(SOLVED:) Input Timing Accuracy - Is It Possible?

Hi all, new SC user here, recently came over from MAX. SC is really amazing, as you all know, but I’m having one little niggle with it- getting it to respond quickly to user input, such as hitting a pad.

Here is what I’ve read on it:

-----s.sendMsg is faster communication to the server
-----Create a synth, pause it, and un-pause it when the human signal comes in
(somehow this does not seem to make a difference)
-----Use a SytnhDef and not quickplay (obvious)
-----Turn the latency down to zero for human-input events
-----Use SuperNova
-----Read differing accounts on using the internal server

-----Perhaps send the server OSC messages directly from the program processing the pads, MAX in this case

I’m not asking “which one” to use, as I’ll probably have to do everything I can in order to get a pad to play a sample instantaneously. Hopefully this is something others have already banged their heads against the wall about? Any feedback is vastly appreciated.

(also I’m using a pretty slow computer, and old 1.3Ghz dual-core without supernova. could this be a significant factor? I can get good input timing accuracy with MAX, but something in SC is standing in my way)

Thank you again

If you send a message to the server with nil latency (as you mentioned, s.sendMsg), then you’ll hear the result at the beginning of the next audio hardware buffer.

I’m willing to bet that Max cannot do any better than this. Time doesn’t permit me to explain the technical reason now, but there is a technical reason.

hjh

Thank you so much. If I can achieve the perception of being instantaneous, I’m golden.

A little follow-up though: is setting the latency to nil different from setting it to 0?
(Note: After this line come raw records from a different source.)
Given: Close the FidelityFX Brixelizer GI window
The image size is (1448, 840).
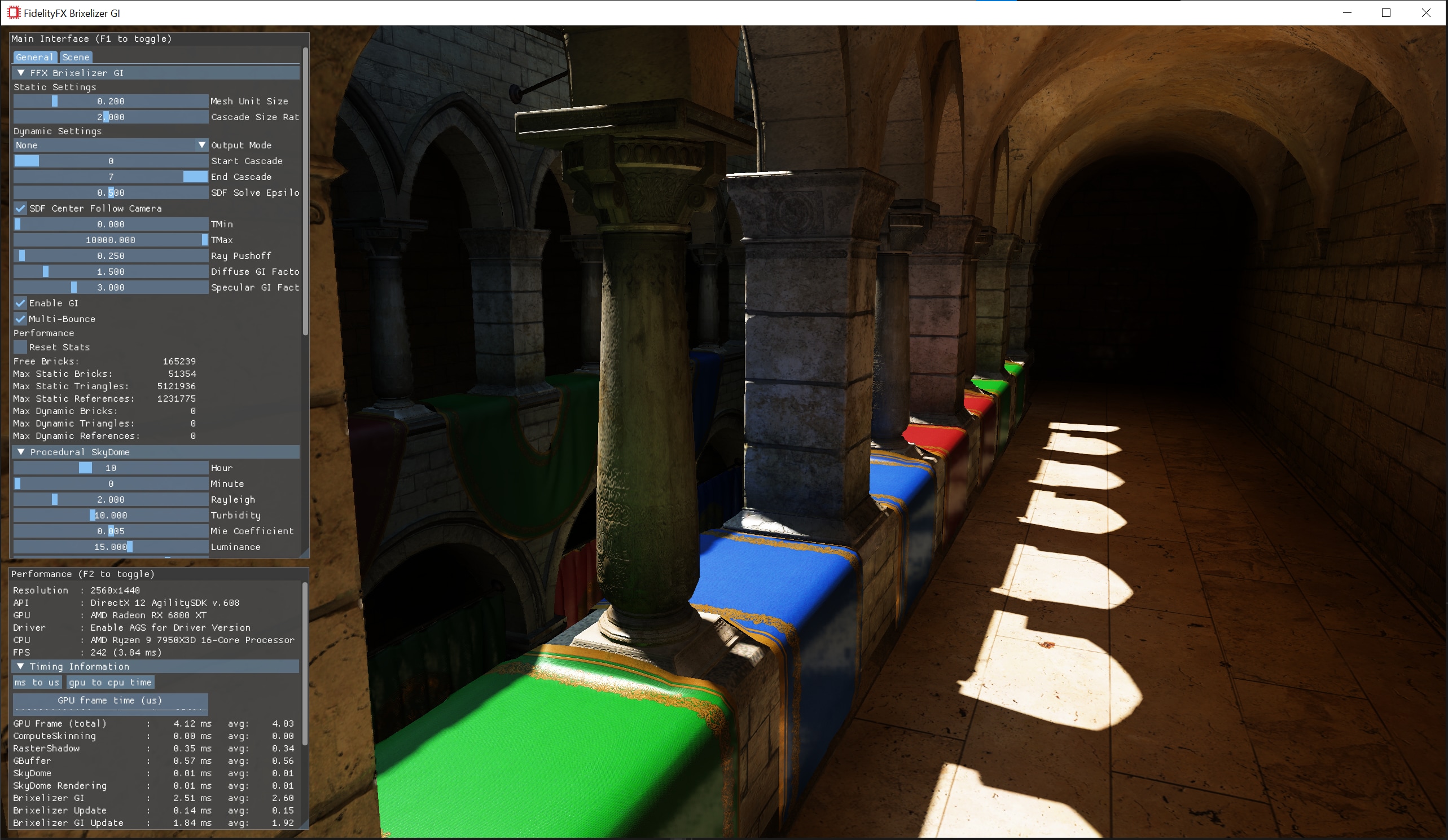Looking at the screenshot, I should [1425, 12].

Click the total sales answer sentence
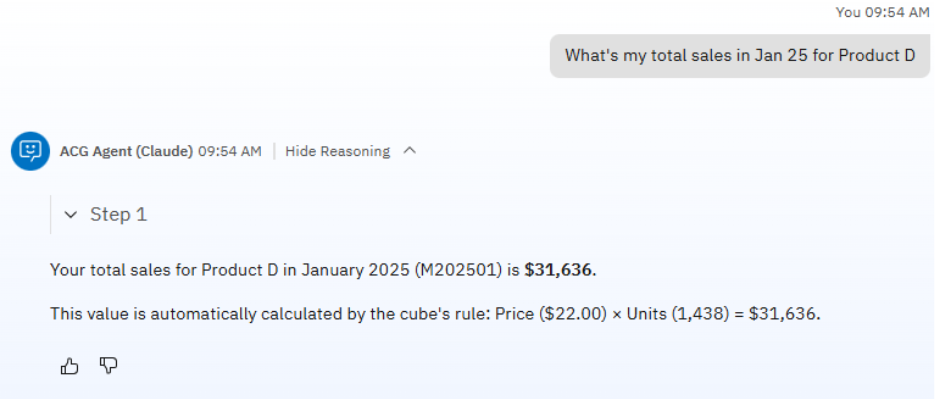[323, 270]
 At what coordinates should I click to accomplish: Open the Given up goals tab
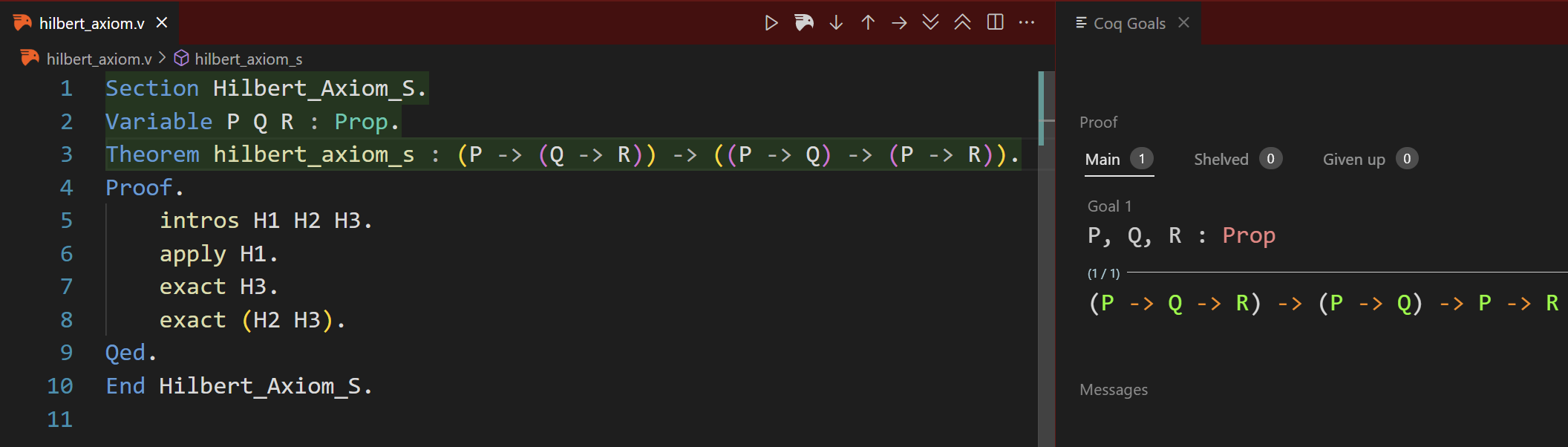(1353, 160)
UPDATE: s.sendMSG made a HUGE difference. Still going to keep looking into other methods to get that margin razor-thin, but s.sendMsg on its own got it to a ‘basically solid’ place from being really horrendous

UPDATE #2: I’m an idiot- I was using the windows default soundcard. I switched it over to ASIO4ALL and lowered the buff size, and that built in 0.096 second delay just vanished. Still glad I optimised it with the s.sendMsg though. Thanks again

Ross

In short: setting latency to 0 is an impossible demand, latency nil means ‘as soon as possible’ (after message has arrived). A more elaborated explanation of server latency can be found here:

http://doc.sccode.org/Guides/ServerTiming.html

A latency of 25 to 35 mlliseconds is realistic. You can quickly make some tests like this: change the latency and see if you get ‘late’ messages (and what delay they show up). You might get two late messages with one event as the release might also be too late.

(latency: 0).play

(latency: 0.01).play

(latency: 0.02).play

(latency: 0.025).play

(latency: 0.03).play
1 Like

The minimum latency value that sclang uses for messaging also depends on the hardware buffer size.
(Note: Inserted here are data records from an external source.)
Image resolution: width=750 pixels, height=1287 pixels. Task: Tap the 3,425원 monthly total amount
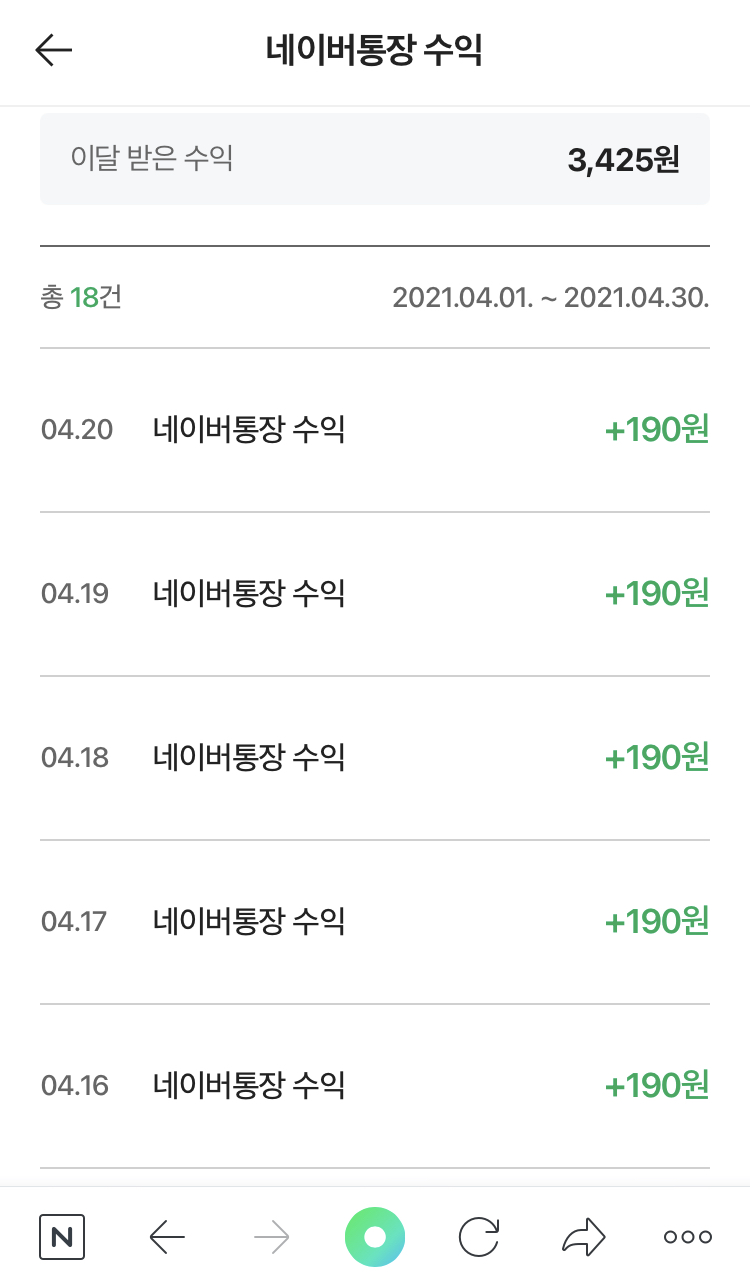[623, 160]
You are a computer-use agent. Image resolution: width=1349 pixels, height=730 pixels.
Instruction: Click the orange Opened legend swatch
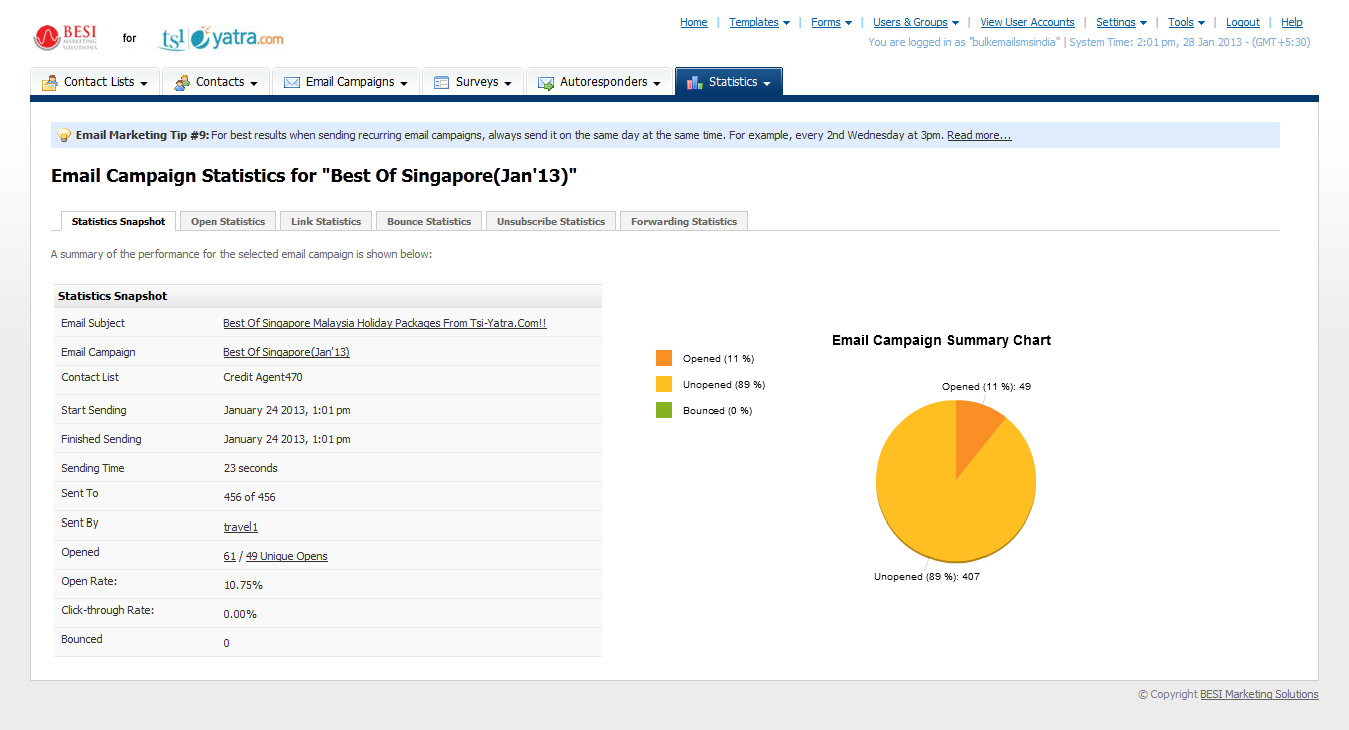click(664, 358)
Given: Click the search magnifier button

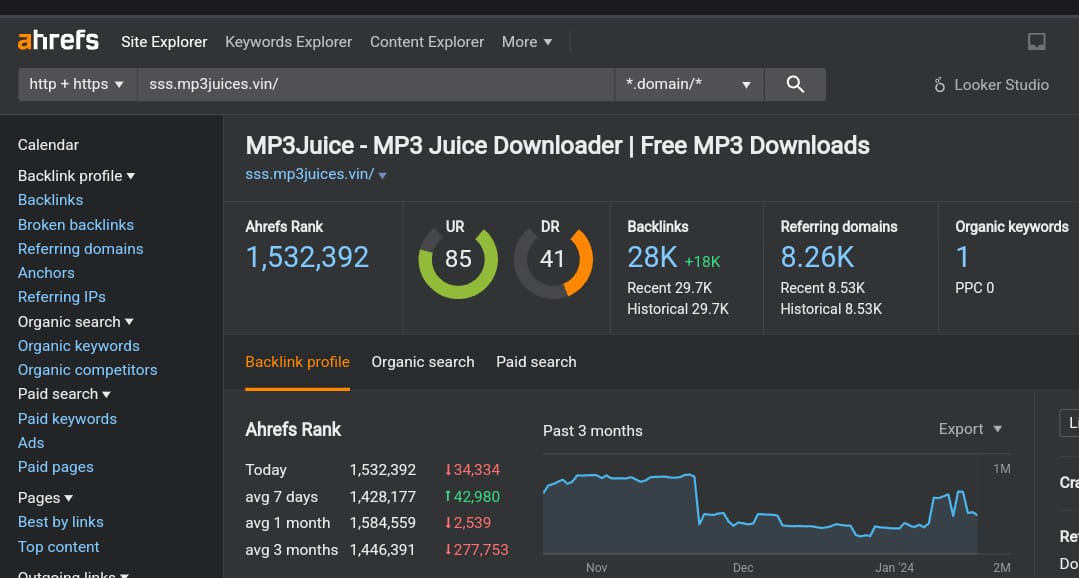Looking at the screenshot, I should pyautogui.click(x=795, y=85).
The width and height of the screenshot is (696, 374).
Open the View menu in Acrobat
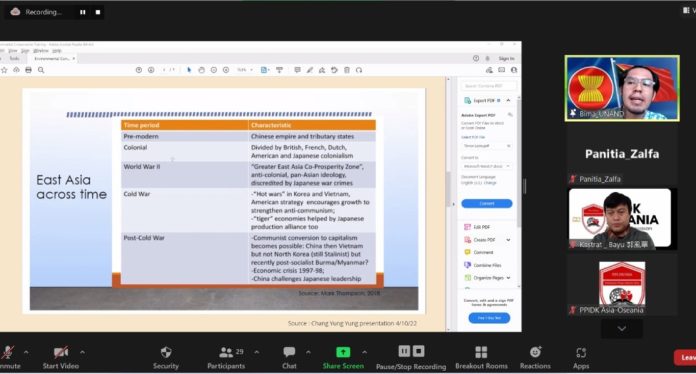point(13,51)
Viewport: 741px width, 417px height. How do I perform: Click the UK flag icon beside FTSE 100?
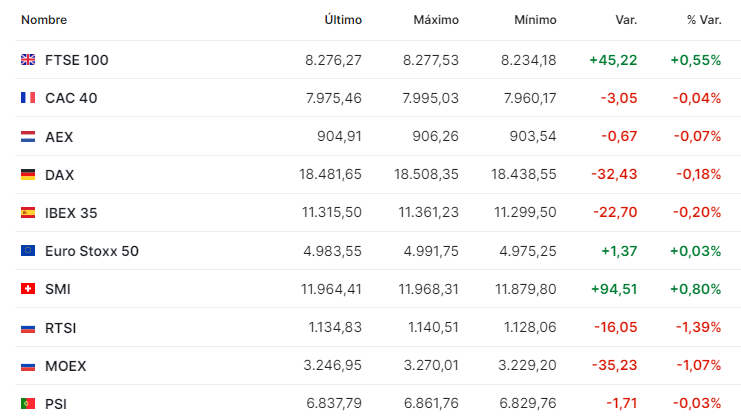click(x=28, y=60)
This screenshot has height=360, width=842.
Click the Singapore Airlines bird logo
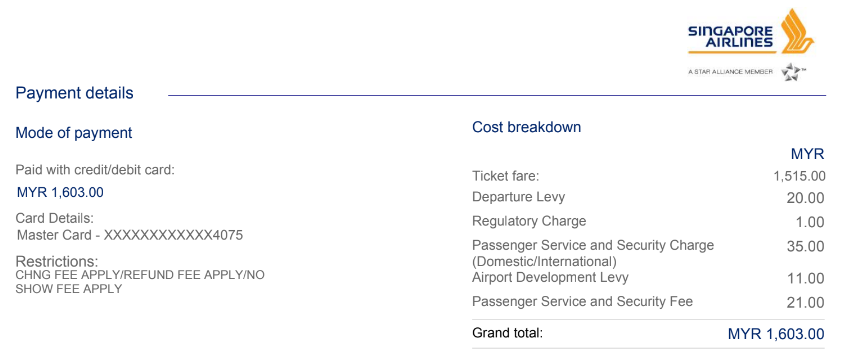[x=797, y=30]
scsynth must calculate the entire hardware buffer at one moment. The control blocks (default 64 samples) within a hardware buffer are not spread out in time over the buffer’s duration, but rather calculated instantaneously.

If you use the latency value to schedule a synth to start in the middle of a hardware buffer, then the message must arrive at scsynth before the start of that hardware buffer. If, for whatever reason, you have to have a larger hardware buffer in some environment, then you’ll see “late” messages with latency values that work perfectly in other environments. (A month or two ago, I was doing a crazy experiment to see if I could run scsynth --> JACK --> https://github.com/Arkq/bluez-alsa but I had to set the hardware buffer very large, and I couldn’t set sclang latency less than 0.18 sec – whereas, in my normal environment, I can go down to 0.05. I ended up abandoning that experiment because disconnecting bluetooth then caused the laptop’s touchpad to die, requiring a reboot! Bad idea all around giggle)
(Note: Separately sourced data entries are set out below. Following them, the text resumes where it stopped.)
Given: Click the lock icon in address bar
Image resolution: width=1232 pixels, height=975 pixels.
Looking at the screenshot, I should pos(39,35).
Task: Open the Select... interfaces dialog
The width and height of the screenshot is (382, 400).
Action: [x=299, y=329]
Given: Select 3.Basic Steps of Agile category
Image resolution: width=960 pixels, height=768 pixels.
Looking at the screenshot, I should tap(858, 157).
And, as you found, indeed, in Windows, MME drivers add a couple hundred ms of latency without telling client apps about it, so those apps have no way to compensate. ASIO is pretty much required.

hjh

1 Like

Thanks for the detailed responses. For the human-interface stuff i dont mind late messages, the timing is all the matters. One more question though:

why is there not a long delay when I do this and then play a sample:?

s.latency = 1.0;

s.latency applies by default to Events that are played, and JITLib NodeProxy updates. It doesn’t apply by default to server messages from other sources.